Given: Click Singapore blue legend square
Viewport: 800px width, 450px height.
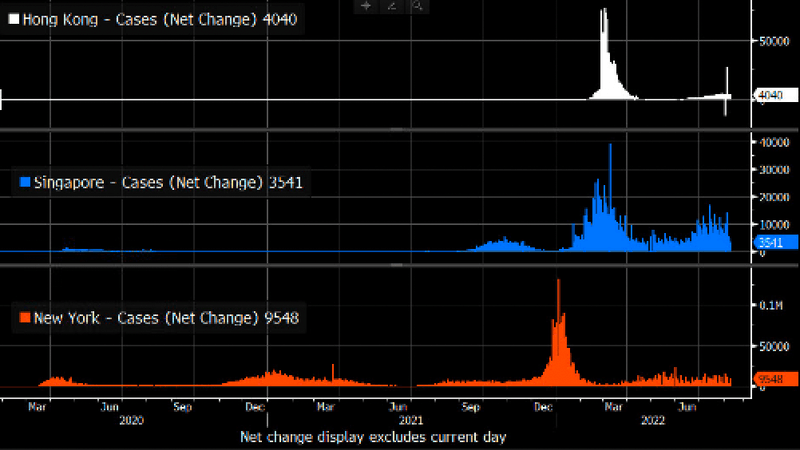Looking at the screenshot, I should pos(26,183).
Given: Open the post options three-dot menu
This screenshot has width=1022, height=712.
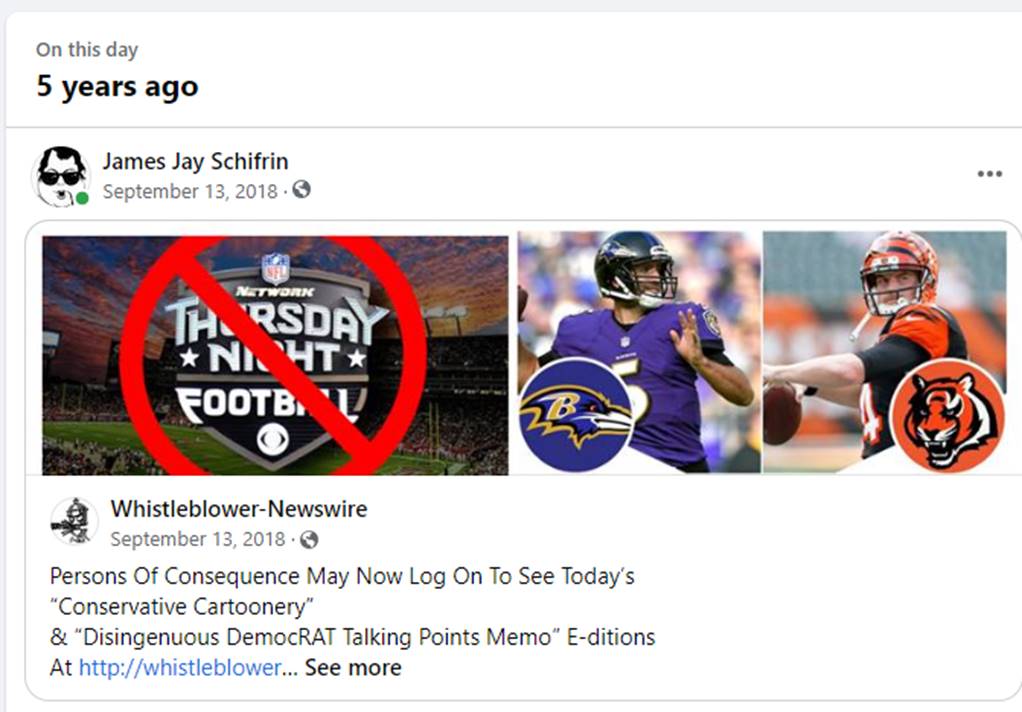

◇ ◇ ◇ ◇ ◇

▶ _TASK INSTRUCTIONS_
Reproduce all of the entries above word for word, but leave out their pictures.

▶ _ANSWER AREA_
Given: Click Singapore blue legend square
Viewport: 800px width, 450px height.
Looking at the screenshot, I should pos(26,183).
Given: Open the post options three-dot menu
This screenshot has width=1022, height=712.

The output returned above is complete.